• **Exercise brief**:
Turn the entries below into a numbered list with one item per line, and leave out the blank lines.

(Entries from a dataset)
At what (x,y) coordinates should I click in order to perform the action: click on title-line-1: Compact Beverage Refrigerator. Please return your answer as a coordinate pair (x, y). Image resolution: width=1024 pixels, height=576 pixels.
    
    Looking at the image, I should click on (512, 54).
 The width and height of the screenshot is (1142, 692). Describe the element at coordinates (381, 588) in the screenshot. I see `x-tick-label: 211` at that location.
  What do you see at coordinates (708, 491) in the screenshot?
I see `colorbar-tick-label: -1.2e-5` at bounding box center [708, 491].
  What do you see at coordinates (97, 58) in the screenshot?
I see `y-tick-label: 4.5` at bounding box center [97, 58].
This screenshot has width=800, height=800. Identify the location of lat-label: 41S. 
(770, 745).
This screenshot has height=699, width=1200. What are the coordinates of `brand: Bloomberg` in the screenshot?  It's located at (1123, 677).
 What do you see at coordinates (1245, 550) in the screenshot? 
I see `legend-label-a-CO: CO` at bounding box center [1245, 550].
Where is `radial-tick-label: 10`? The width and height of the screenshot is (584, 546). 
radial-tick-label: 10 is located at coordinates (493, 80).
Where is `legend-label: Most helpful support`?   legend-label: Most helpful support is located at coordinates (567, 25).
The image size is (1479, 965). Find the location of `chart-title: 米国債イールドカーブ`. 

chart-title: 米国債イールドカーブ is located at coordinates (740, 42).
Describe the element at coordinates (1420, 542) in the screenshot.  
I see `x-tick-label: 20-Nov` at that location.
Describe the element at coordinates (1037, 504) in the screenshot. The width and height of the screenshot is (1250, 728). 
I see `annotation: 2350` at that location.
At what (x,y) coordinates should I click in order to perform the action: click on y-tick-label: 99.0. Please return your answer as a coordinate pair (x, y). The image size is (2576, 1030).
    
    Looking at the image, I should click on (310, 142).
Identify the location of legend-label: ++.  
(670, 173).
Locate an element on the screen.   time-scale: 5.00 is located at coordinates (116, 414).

• **Your response**:
1. At what (x,y) coordinates should I click in order to perform the action: click on title-line-1: Compact Beverage Refrigerator. Please return your answer as a coordinate pair (x, y). Image resolution: width=1024 pixels, height=576 pixels.
2.     Looking at the image, I should click on (512, 54).
3.  The width and height of the screenshot is (1142, 692). Describe the element at coordinates (381, 588) in the screenshot. I see `x-tick-label: 211` at that location.
4.   What do you see at coordinates (708, 491) in the screenshot?
5. I see `colorbar-tick-label: -1.2e-5` at bounding box center [708, 491].
6.   What do you see at coordinates (97, 58) in the screenshot?
7. I see `y-tick-label: 4.5` at bounding box center [97, 58].
8. This screenshot has width=800, height=800. Identify the location of lat-label: 41S. 
9. (770, 745).
10. This screenshot has height=699, width=1200. What are the coordinates of `brand: Bloomberg` in the screenshot?  It's located at (1123, 677).
11.  What do you see at coordinates (1245, 550) in the screenshot? 
12. I see `legend-label-a-CO: CO` at bounding box center [1245, 550].
13. Where is `radial-tick-label: 10`? The width and height of the screenshot is (584, 546). 
14. radial-tick-label: 10 is located at coordinates (493, 80).
15. Where is `legend-label: Most helpful support`?   legend-label: Most helpful support is located at coordinates (567, 25).
16. The image size is (1479, 965). Find the location of `chart-title: 米国債イールドカーブ`. 
17. chart-title: 米国債イールドカーブ is located at coordinates (740, 42).
18. Describe the element at coordinates (1420, 542) in the screenshot.  
19. I see `x-tick-label: 20-Nov` at that location.
20. Describe the element at coordinates (1037, 504) in the screenshot. The width and height of the screenshot is (1250, 728). 
21. I see `annotation: 2350` at that location.
22. At what (x,y) coordinates should I click in order to perform the action: click on y-tick-label: 99.0. Please return your answer as a coordinate pair (x, y). The image size is (2576, 1030).
23.     Looking at the image, I should click on (310, 142).
24. Identify the location of legend-label: ++.  
25. (670, 173).
26. Locate an element on the screen.   time-scale: 5.00 is located at coordinates (116, 414).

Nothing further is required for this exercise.